Мирон Иваныч начинает свой рассказ из новой жизни совершенно так же, как старые люди сказки рассказывали: в некотором царстве, в некотором государстве.

– А когда это было, в каком году?

– В каком году – теперь не запомню. Было это, конечно, при царе Николае.

Это значит, как при царе Горохе. Так создается сказка: устраняется место, время, и от этого самая обыкновенная жизнь становится волшебной.
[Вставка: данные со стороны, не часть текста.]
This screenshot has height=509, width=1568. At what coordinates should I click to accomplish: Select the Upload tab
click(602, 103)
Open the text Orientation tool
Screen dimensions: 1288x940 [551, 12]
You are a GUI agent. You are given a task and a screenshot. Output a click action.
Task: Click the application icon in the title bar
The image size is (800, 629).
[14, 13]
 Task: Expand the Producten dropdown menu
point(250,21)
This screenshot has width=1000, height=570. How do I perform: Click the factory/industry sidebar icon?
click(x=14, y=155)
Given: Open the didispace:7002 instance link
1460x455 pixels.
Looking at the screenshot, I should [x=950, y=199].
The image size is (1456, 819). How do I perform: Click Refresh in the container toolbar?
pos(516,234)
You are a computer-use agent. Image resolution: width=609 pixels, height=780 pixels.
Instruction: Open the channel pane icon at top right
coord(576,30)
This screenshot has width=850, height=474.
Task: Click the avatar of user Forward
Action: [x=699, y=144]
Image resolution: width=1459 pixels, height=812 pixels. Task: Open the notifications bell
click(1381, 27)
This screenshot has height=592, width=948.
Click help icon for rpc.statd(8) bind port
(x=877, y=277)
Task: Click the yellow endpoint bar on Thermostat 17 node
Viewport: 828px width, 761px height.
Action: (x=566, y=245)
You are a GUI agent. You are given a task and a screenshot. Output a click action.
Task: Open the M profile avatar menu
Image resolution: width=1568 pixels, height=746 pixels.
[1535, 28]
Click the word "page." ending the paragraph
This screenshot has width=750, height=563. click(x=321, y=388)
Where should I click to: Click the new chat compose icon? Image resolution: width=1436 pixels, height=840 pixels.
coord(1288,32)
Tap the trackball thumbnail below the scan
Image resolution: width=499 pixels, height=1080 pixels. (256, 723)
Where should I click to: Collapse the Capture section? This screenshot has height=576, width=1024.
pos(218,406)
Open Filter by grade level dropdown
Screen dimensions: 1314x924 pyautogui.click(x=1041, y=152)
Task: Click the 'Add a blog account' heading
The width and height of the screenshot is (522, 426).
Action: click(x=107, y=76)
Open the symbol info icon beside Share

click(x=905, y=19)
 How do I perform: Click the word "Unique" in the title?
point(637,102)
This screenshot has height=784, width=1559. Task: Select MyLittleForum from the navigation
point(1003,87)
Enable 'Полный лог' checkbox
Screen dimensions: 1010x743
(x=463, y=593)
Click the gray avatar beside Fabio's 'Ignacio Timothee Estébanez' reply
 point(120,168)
Жили-были в лагере русские военнопленные, триста шестьдесят человек, ходили на работы, ели суп из тюленей. очень жирный. Неплохо. Бывал суп из какого-то красного мяса, будто бы из морской собаки, потому что немец-повар, давая такой суп, лаял собачкой. Случалось, давали консервы из устриц, но Мирон Иваныч устриц не ел и менял их на папиросы. Однажды приводят в лагерь нового военнопленного; человек оказывается умственный, с деньгами. Этот человек и на работу не ходит. Перешептался он с нашими, денег дает и просит во что бы то ни стало купить ему ножовку. Был один такой цивильный человек, заказали ему ножовку, принесли. Тогда этот военнопленный потихонечку под нарами стал выпиливать дырку и обещается: «Я вас всех выведу». Так и выпилил кусок половицы аккуратно; подымет – дыра, закроет – ничуть не заметно. Первый раз согласились десять человек, звали и Мирона Иваныча, но он не пошел и сказал им: «Посмотрю, как вы дойдете. Пришлите письмо». Вот эти смельчаки ночью спустились в дыру, и след их скоро простыл. Через несколько времени получается письмо: дошли благополучно. Позавидовал Мирон Иваныч, но все-таки, когда и вторая партия собралась, не решился. Потом стали пропадать по двое, по трое. Немцы дивятся, усилили караул на работах и никак не могут дознаться: пропадает народ на глазах, а как – неизвестно. Рано ли, поздно ли, конечно, все-таки догадались бы, но тут у самих немцев случилась революция, заиграл красный флаг. Теперь уж и сам офицер намекает, чтобы уходили: часовой, мол, будет грозиться, не боялись бы, – не стрельнет. И уходили. А Мирон Иваныч все сидит с рассуждением: раз уж у них революция, то недолго ему дожидаться конца всему. Офицер теперь прямо говорит: «Уходи!» Нет, Мирон Иваныч просит записку от офицера. Тот смеется: «Так, – говорит, – иди себе, никто тебя не тронет, а записки дать никак не могу». День проходит, другой, третий, из-за одного только Мирона Иваныча содержится караул. Надоело офицеру. «Ну, – говорит, – на тебе записку». Но и тут Мирон Иваныч не совсем поверил. Показал другому офицеру. Тот одобрил. Показал часовому. Пропустил. И зашагал Мирон Иваныч в Россию.